Bir soru üzerine erken seçim tartışmalarına da değinen Mahir Ünal, "Bu erken seçim tartışmalarının gündeme getirilmesi kasıtlıdır. Türkiye'de herhangi bir şekilde erken seçim söz konusu değil" diye konuştu. CHP ve HDP'nin anti siyaset yaptığının altını çizen Ünal, "Siyaset meşru zeminde yapılır. Devleti Cumhurbaşkanını yargıyı polisi orduyu gayri meşru ilan ediyorsa buna siyaset diyebilir miyiz? İşte buna anti siyaset diyoruz. Anti siyaset demokrasiye müdahale zemini oluşturmak için yapılır. Demokratik siyasetin amacı ise ülkeyi geliştirmek, büyütmektir. CHP ve HDP’nin demokratik siyasetin yanında olduğunu söyleyebilir miyiz? Hayır. Çünkü demokratik siyasette kurumlar gayri meşru ilan edilmez, Cumhurbaşkanı, ordu, yargı gayri meşru ilan edilmez. Demokratik siyasette şiddet, silah olmaz" ifadelerini kullandı.

'KONGRE BASILMAZ'

ABD'nin yeni Başkanı Joe Biden'ın Kongre binasını basanları 'terörist' olarak nitelediğini belirten Ünal, "Çünkü demokratik siyasette şiddet çağrısı olmaz, Kongre basılmaz. Bir taraftan gayri meşruluk iddialarınız olacak bir taraftan teröre ve teröriste dönük açıklamalarınız olacak. Terörle arasına mesafe koymayan, şiddeti reddetmeyen, devletin kurumlarını ve kurallarını gayri meşru ilan eden hiç kimsenin demokratik siyasetten bahsetmeye hakkı yoktur. CHP ve HDP'nin demokratik siyaset yapmadığını, anti siyaset yaptığını ve bu anti siyasetin amacının da demokrasiye müdahale zemin hazırlamak olduğunu biliyoruz" dedi.

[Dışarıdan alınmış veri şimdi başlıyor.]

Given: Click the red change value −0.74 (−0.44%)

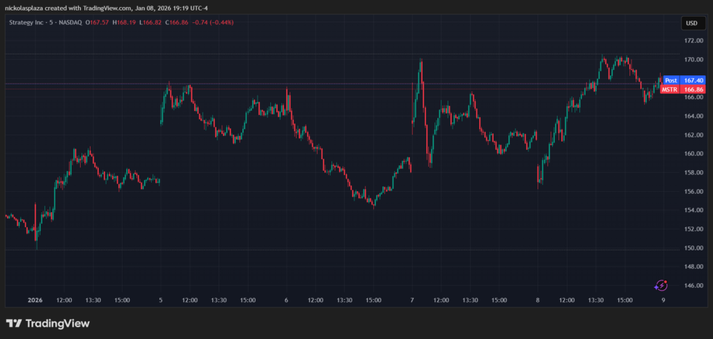Looking at the screenshot, I should [x=214, y=22].
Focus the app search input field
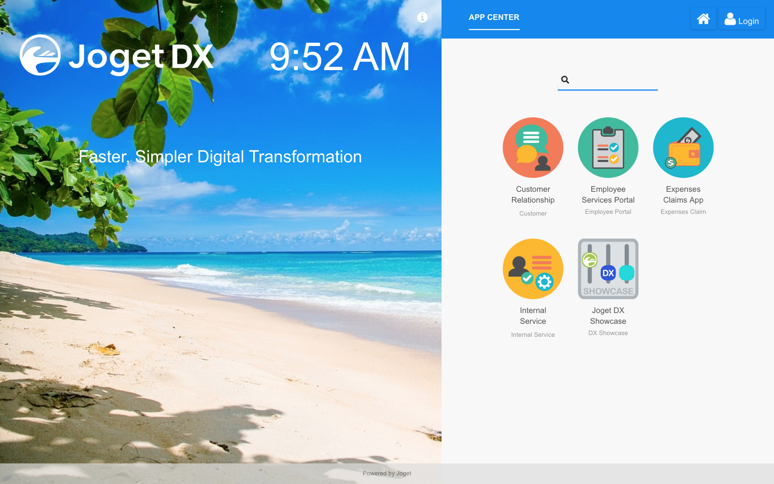 click(614, 80)
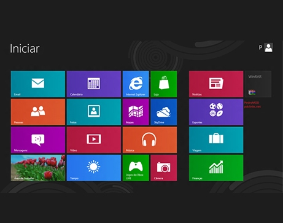The width and height of the screenshot is (283, 223).
Task: Open the Música headphones tile
Action: tap(150, 140)
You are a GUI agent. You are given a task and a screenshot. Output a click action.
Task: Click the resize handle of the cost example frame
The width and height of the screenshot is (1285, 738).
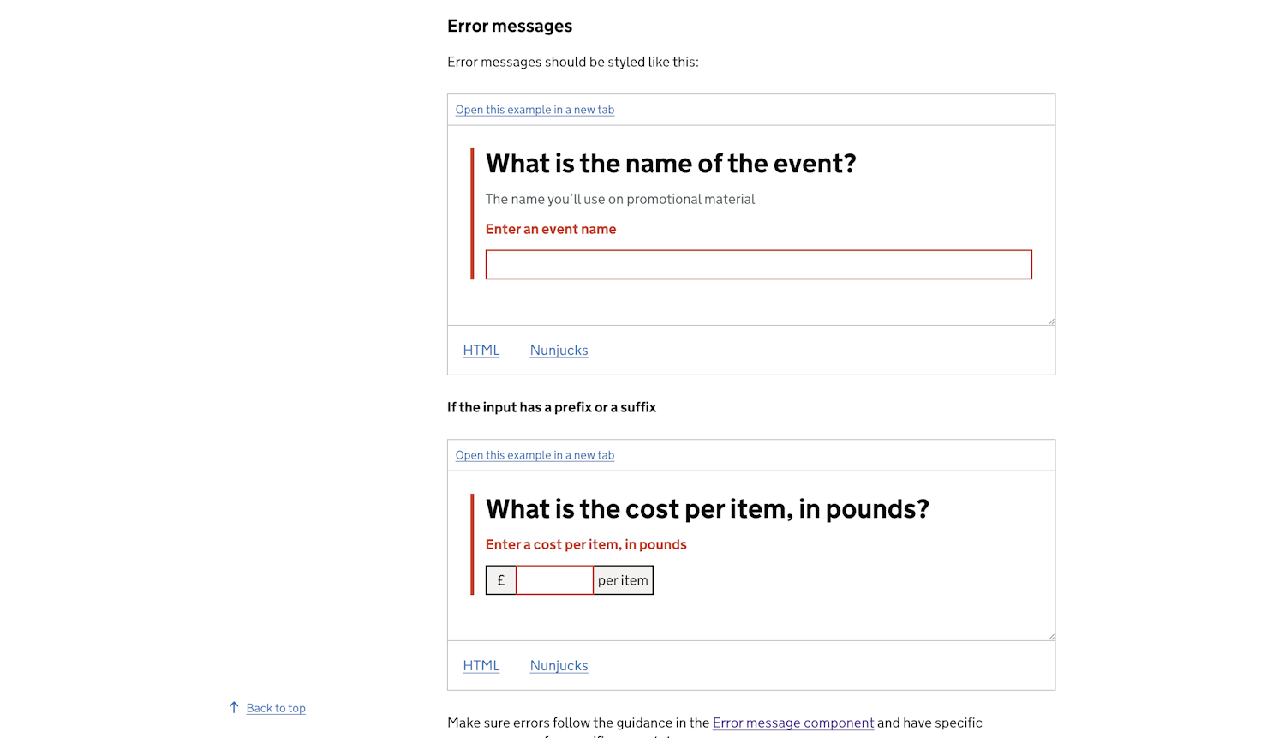[x=1051, y=634]

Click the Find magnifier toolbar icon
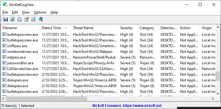tap(33, 20)
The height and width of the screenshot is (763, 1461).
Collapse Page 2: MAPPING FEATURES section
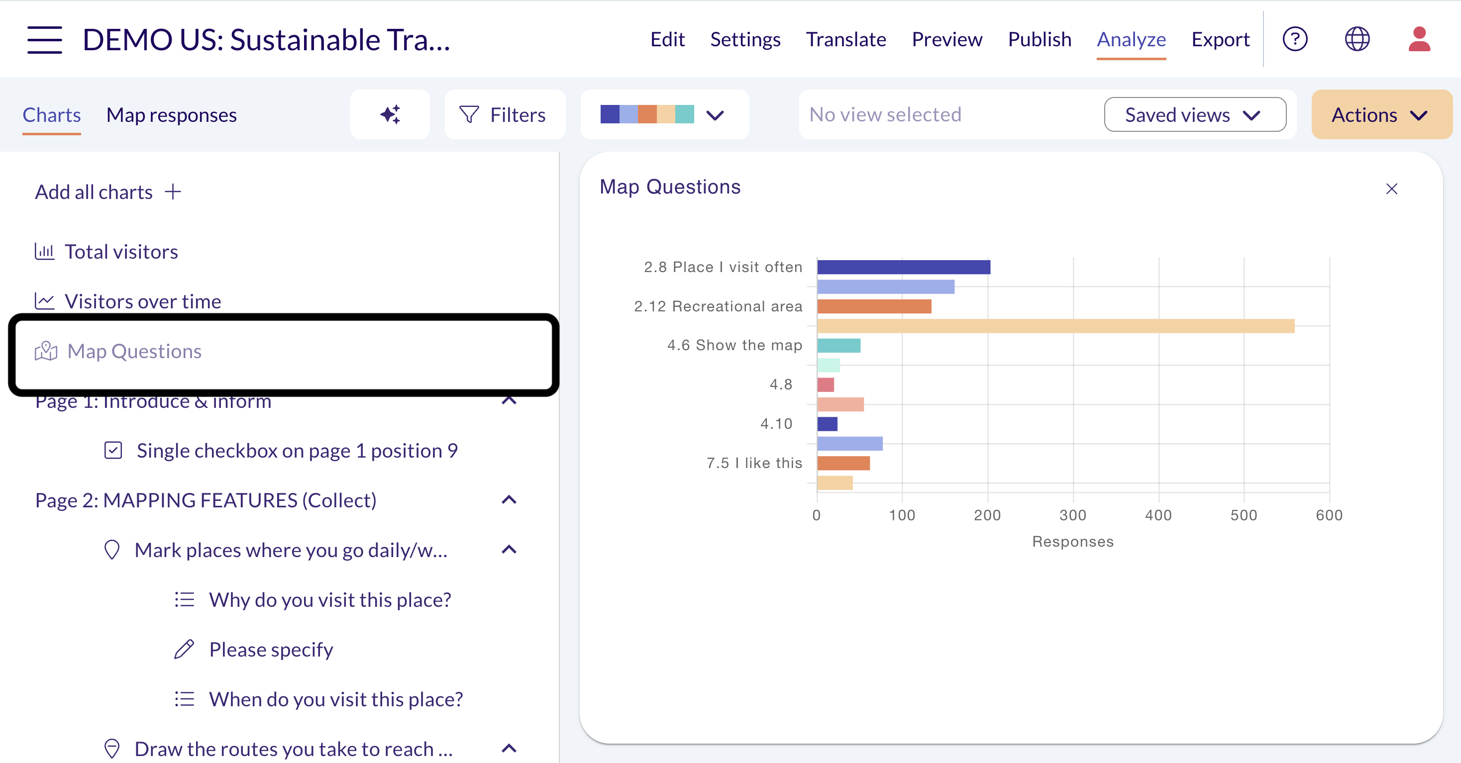click(x=509, y=500)
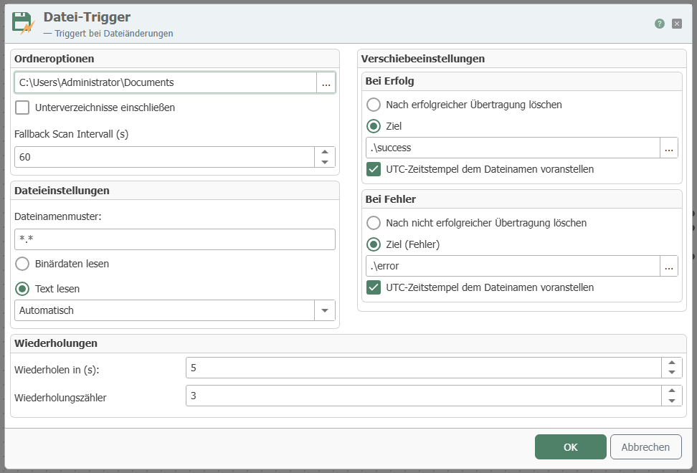Click the Dateinamenmuster input field
697x473 pixels.
click(x=174, y=239)
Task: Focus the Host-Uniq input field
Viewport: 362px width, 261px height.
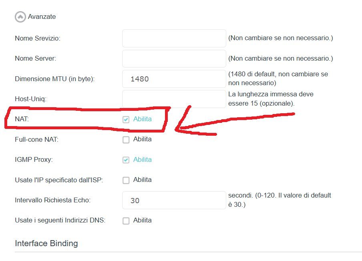Action: 174,99
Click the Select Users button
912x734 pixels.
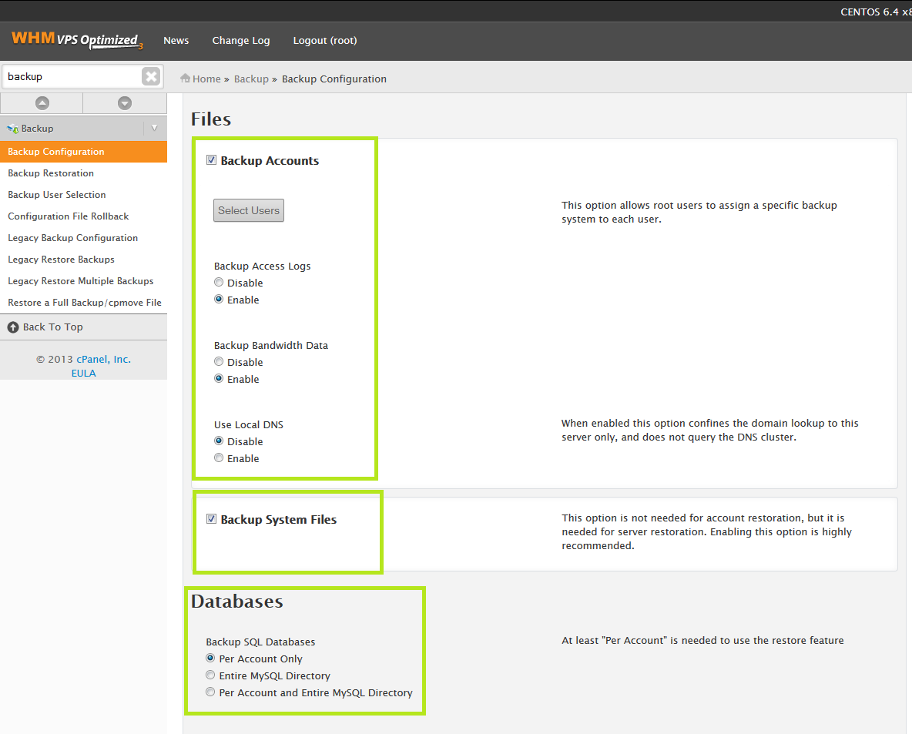pos(249,210)

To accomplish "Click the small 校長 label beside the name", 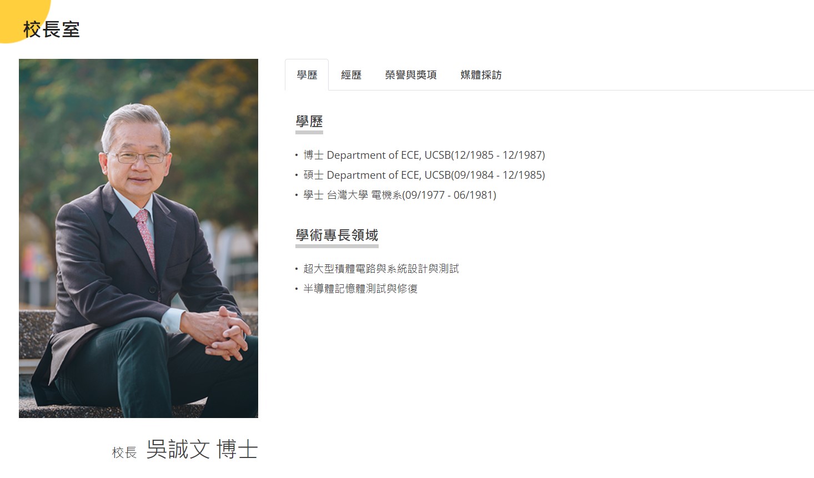I will tap(124, 452).
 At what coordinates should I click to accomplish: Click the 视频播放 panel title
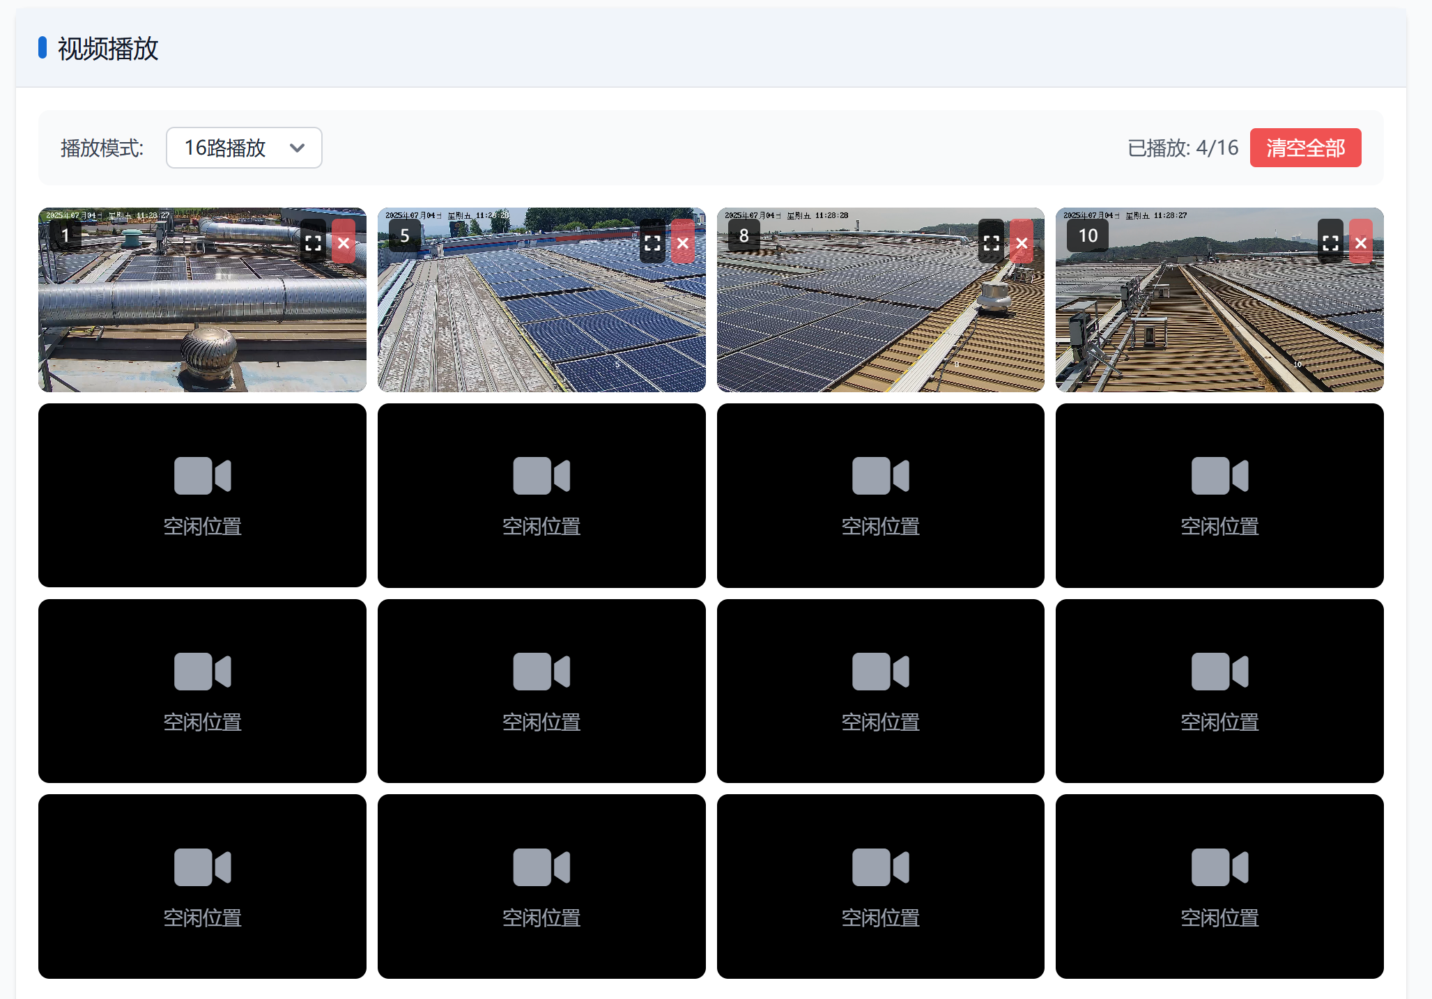[108, 49]
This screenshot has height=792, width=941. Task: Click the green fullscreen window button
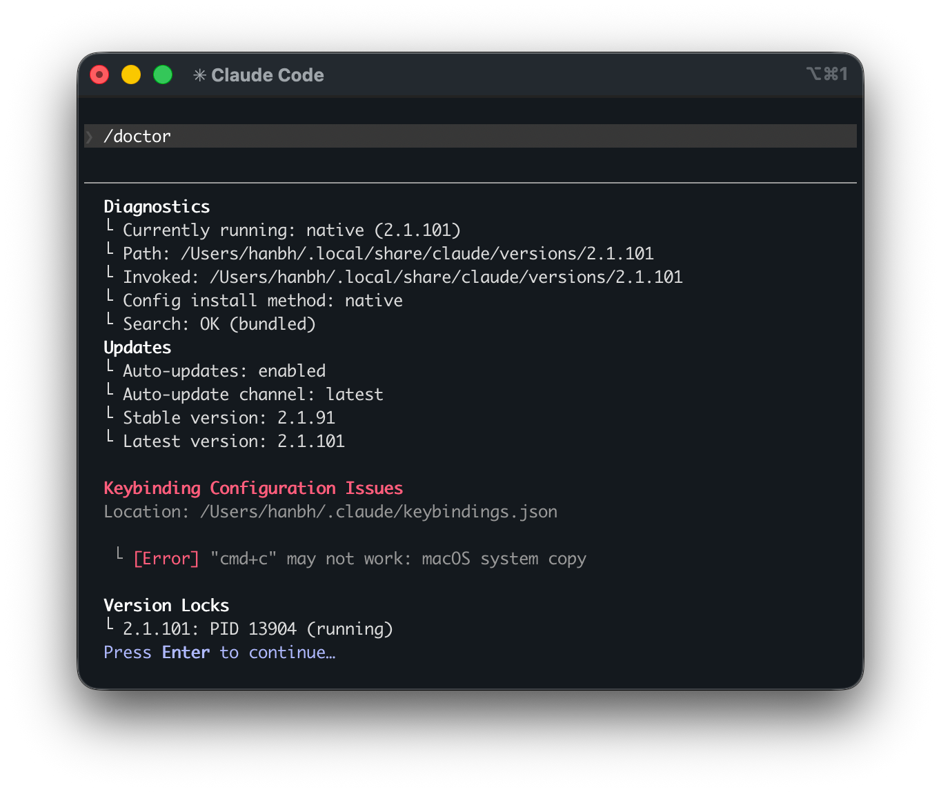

'BU ÇİRKİN İFADE MİLLETİN İRADESİNE HAKARET'

Cumhurbaşkanı Erdoğan'ın Boğaziçi Üniversitesi'ndeki eylemler konusunda öğrenciler ile ilgili olumsuz bir şey söylemediğini vurgulayan Ünal, "'Oradaki olayları yapanlar öğrenciler değil' dedi, ama şimdi siz çıkıp 'Cumhurbaşkanı Boğaziçi Üniversitesi öğrencilerine terörist dedi' yalanını söylüyorsanız işte bu anti siyasettir. Siyaseti zehirlemektir. Selahattin Demirtaş’ın şiddet çağrısını siz demokrasiye katkı olarak göreceksiniz, 'PKK, HDP bir Öcalan projesidir' diyen ve şiddet çağrısı yapan Demirtaş ile ilgili demokrasi havariliği yapacaksınız. Ama Twitter'ın 'şiddet çağrısı yaptı' diye Trump’ın hesabını askıya almasını da demokrasi havariliği olarak nitelendireceksiniz. Kemal Kılıçdaroğlu 'sözde Cumhurbaşkanı' ifadesini kullandığında buna gelecek tepkileri bilmiyor mu? Biliyor, zaten onun için yapıyor. Bu çirkin ifade milletin iradesine hakaret, Cumhurbaşkanına oy veren her iki kişiden birisine hakaret, Türkiye Cumhuriyeti devletine hakaret, seçilmiş Cumhurbaşkanına hakaret. Ama bunu o kadar rahat bir şekilde yapıyor ki! Tabii bunun bedelini sandıkta ödeyecek ve bunun hesabını millete verecek" dedi.